Myth #1 - They were called ninjas.
“Ninjas” were spies who were incredibly stealthy, so they became referred to as “shinobi-no-mono.” Shinobi means “to steal away,” and the Japanese characters that make up the word sound like “nin-sha.” By the end of WWII, Americans used “ninja” because it was easier to pronounce.
Myth #2 - They wore black costumes.
There is no evidence that ninjas wore all black. The shinobi needed to blend into their surroundings, and walking around in all black with a face mask isn’t exactly inconspicuous. These highly trained assassins wanted to look like civilians, so they wore the clothing of peasants, priests, merchants, or even samurai. Why did the black duds become THE symbol of the shinobi?

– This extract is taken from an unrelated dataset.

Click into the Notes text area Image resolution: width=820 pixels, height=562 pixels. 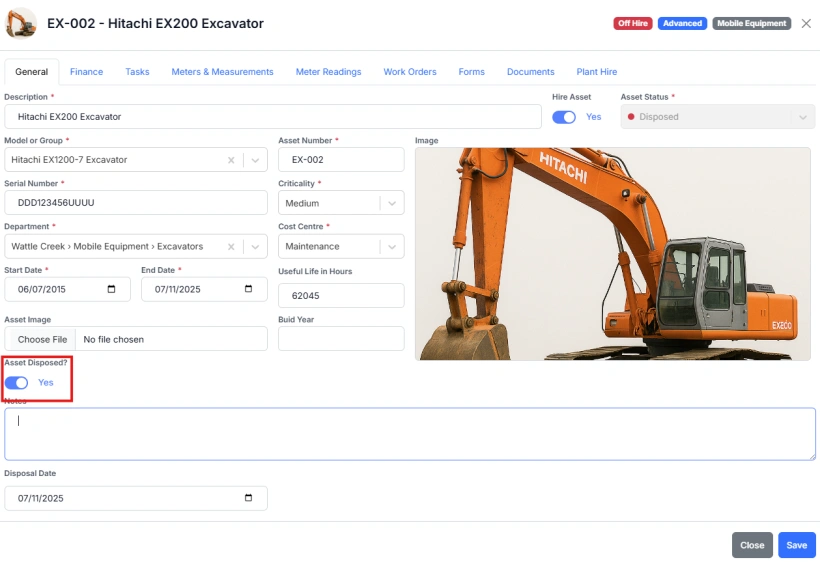click(x=410, y=434)
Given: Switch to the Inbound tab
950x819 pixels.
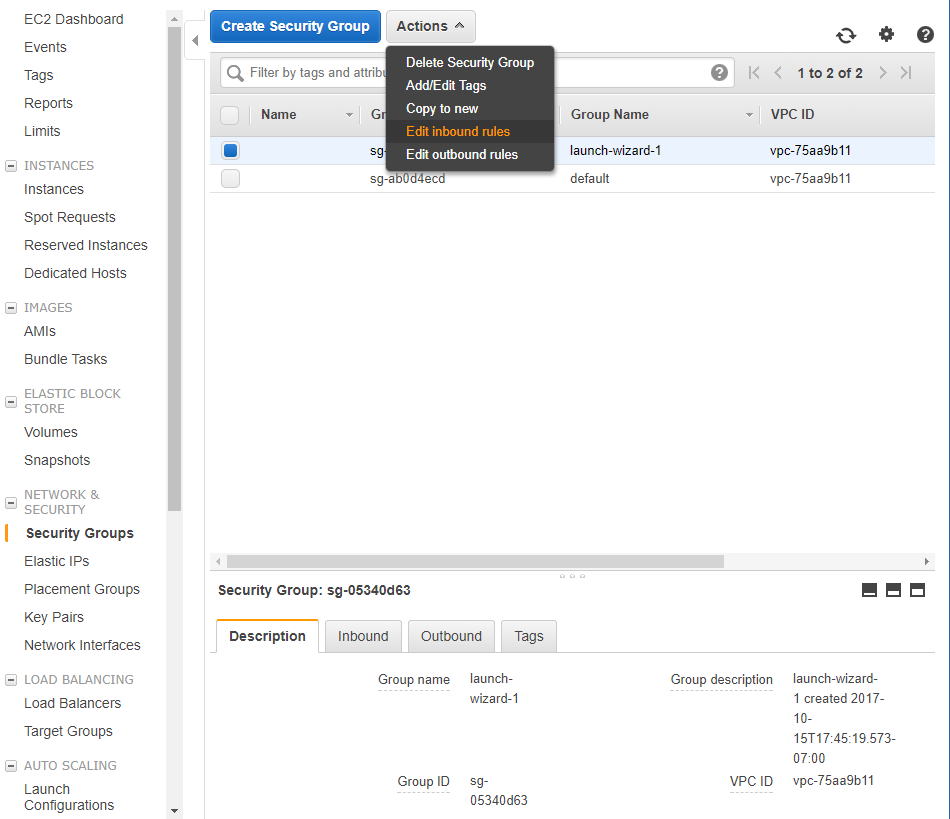Looking at the screenshot, I should coord(363,636).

Because of show business.
Playwrights of the time needed their actors to portray invisible assassins, so they took inspiration from the stagehands - who wore black clothing so they wouldn’t attract attention during the shows. This visual idea of stealth stuck and was used as the defining look for shinobi from that point on.
Myth #3 - Shinobi and samurai didn’t get along.
It was often believed that shinobi were considered to be too low class to become samurai or that the two were constantly at odds. Nothing could be further from the truth. One of the most famous samurai, Hattori Hanzo, was also a shinobi. There was no dishonor in being a samurai and carrying out clandestine missions.
Myth #4 - Shinobi carried a straight sword.
There is zero evidence to suggest that ninjas carried around the ninjatō straight sword. The sword only started popping up in 1964 when a “ninja” museum was opened, and soon after the weapon was featured in a couple of ninja movies. So why wouldn’t shinobi use a straight sword? For the same reason they didn’t wear black costumes everywhere. If they carried a different type of sword, they couldn’t blend in.
Myth #5 - Nunchakus were a thing.
The shinobi didn’t use nunchakus. In fact, nunchakus weren’t used for much of anything except for martial arts training.
This is mostly due to the fact that they were pretty ineffective against the other weapons of the time, and were only popularized when Bruce Lee started using them in his films.
Myth #6 - Shurikens were lethal weapons.
The shinobi did use throwing stars, but they were never meant to be lethal. Mostly they were used to distract or maim opponents.
Sometimes they weren’t even thrown; they would be placed in the ground for an enemy to step on.